2 The procedure

2.1 Indications

2.1.1

Ankyloglossia, also known as tongue-tie, is a congenital anomaly characterised by an abnormally short lingual frenulum, which may restrict mobility of the tongue. It varies from a mild form in which the tongue is bound only by a thin mucous membrane, to a severe form in which the tongue is completely fused to the floor of the mouth. Breastfeeding difficulties may arise, such as problems with latching (getting the mother and baby appropriately positioned to breastfeed successfully), sore nipples and poor infant weight gain.

2.1.2

Many tongue-ties are asymptomatic and cause no problems. Some babies with tongue-tie have breastfeeding difficulties. Conservative management includes breastfeeding advice, and careful assessment is important to determine whether the frenulum is interfering with feeding and whether its division is appropriate. Some practitioners believe that if division is required, this should be undertaken as early as possible. This may enable the mother to continue to breastfeed, rather than having to feed artificially.
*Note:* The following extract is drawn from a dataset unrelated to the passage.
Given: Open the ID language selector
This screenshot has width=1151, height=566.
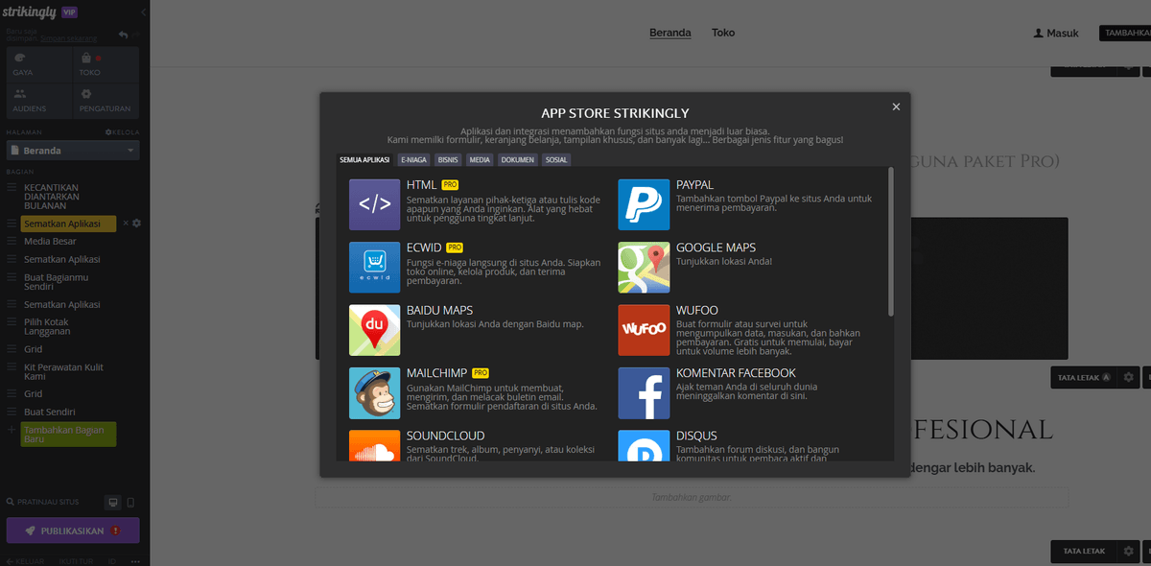Looking at the screenshot, I should pos(110,561).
2.2 Outline of the procedure

2.2.1

In early infancy, division of the tongue-tie is usually performed without anaesthesia, although local anaesthetic is sometimes used. The baby's head is stabilised, and sharp, blunt-ended scissors are used to divide the lingual frenulum. There should be little or no blood loss and feeding may be resumed immediately. After the early months of life, general anaesthesia is usually required.

2.3 Efficacy

2.3.1

One randomised controlled trial compared division of tongue-tie with 48 hours of intensive support from a lactation consultant. Mothers reported that 95% of babies (19 of 20) had improved breastfeeding 48 hours after tongue-tie division, compared with 5% of babies (1 of 20) in the control group (p<0.001).

2.3.2

In 1 case series of 215 babies, 80% of mothers (173 of 215) reported improved breastfeeding 24 hours after the procedure. In another case series of 123 babies, 100% of mothers (70 of 70) reported improved latch after the procedure, and the 53 mothers with nipple pain noted significant improvement immediately after the procedure. In a third case series, 100% of babies (36 of 36) were reported to have normal tongue motion at 3 months. For more details, refer to the sources of evidence.

2.3.3

There were conflicting opinions among the specialist advisors and some stated that it is difficult to be certain whether any perceived improvement in breastfeeding is due to division of the tongue-tie.

2.4 Safety

2.4.1

Few adverse effects were reported. One case series reported that, after the procedure, 2% of babies (4 of 215) had an ulcer under the tongue for more than 48 hours. Two studies, including a total of 159 babies, stated that there were no complications.

2.4.2

Two studies reported that 8% (3 of 36) and 18% (39 of 215) of babies slept through the procedure. For more details, refer to the sources of evidence.

2.4.3

The specialist advisors stated that adverse effects were likely to be rare. Potential adverse events include bleeding, infection, ulceration, pain, damage to the tongue and submandibular ducts, and recurrence of the tongue-tie.

2.5 Other comments

2.5.1

It was recognised that breastfeeding is a complex interaction between mother and child, and that many factors can affect the ability to feed. Skilled breastfeeding support is an integral part of the management of breastfeeding difficulties.

2.5.2

Public consultation highlighted that this procedure may also be relevant for bottle feeding, but it was noted that this was not included in the scope or in the literature search for this guidance.